[Opening ENTRIES PROVIDED section]

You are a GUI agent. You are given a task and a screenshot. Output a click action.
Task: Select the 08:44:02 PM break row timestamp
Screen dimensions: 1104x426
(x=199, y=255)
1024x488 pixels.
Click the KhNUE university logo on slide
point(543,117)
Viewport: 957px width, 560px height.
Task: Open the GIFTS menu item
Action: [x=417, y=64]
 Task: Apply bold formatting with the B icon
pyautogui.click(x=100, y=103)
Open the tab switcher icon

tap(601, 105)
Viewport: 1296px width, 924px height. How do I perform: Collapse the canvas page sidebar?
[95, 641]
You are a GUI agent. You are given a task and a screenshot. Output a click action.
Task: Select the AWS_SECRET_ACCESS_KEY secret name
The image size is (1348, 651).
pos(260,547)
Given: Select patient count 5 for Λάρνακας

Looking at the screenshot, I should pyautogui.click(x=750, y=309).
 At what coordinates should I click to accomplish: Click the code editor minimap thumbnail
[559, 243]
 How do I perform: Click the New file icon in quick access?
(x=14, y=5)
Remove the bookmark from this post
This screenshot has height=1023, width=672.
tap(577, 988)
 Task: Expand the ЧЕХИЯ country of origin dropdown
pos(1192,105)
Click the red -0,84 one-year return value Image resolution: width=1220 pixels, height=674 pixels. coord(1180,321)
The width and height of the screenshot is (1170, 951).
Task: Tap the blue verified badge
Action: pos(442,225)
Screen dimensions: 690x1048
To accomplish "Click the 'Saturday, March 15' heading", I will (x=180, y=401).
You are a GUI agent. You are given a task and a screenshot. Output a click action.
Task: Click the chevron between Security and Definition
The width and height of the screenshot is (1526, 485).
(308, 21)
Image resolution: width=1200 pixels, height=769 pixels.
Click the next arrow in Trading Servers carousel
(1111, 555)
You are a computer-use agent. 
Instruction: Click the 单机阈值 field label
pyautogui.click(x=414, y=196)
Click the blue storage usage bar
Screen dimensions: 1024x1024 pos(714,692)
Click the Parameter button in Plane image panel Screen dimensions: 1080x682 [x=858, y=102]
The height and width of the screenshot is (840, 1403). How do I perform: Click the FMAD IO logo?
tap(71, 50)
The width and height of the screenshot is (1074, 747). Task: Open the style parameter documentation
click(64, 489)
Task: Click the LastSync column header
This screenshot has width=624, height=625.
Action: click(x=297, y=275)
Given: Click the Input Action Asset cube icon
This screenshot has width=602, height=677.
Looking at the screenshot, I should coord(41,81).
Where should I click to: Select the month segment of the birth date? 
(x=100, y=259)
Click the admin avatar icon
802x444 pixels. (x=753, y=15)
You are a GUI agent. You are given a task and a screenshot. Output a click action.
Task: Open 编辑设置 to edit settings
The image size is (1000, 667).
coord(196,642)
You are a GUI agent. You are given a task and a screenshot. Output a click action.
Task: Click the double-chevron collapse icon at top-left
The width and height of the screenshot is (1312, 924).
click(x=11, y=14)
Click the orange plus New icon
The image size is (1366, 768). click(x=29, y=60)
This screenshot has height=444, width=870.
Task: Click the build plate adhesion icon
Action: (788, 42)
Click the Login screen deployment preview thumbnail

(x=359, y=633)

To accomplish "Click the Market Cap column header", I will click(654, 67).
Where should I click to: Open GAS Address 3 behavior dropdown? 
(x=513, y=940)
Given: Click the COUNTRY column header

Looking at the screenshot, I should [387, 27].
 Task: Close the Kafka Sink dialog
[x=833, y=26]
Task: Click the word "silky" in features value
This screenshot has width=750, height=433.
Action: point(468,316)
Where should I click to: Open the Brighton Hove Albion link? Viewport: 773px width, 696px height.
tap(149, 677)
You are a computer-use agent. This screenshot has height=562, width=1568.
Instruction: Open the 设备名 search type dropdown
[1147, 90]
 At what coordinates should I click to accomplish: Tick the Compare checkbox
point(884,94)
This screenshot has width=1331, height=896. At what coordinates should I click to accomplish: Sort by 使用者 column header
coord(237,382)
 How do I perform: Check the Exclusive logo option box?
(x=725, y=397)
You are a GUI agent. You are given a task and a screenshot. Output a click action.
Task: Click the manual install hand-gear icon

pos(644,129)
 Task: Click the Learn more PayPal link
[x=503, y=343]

[Closing ENTRIES PROVIDED section]

TRY IT:
Would you output, from the records above, exactly the run of lines that starts at the line containing "Task: Open 编辑设置 to edit settings" and ends at the line containing "Task: Click the double-chevron", and only that run?

REPLY TO THE TASK:
Task: Open 编辑设置 to edit settings
The image size is (1000, 667).
coord(196,642)
You are a GUI agent. You are given a task and a screenshot. Output a click action.
Task: Click the double-chevron collapse icon at top-left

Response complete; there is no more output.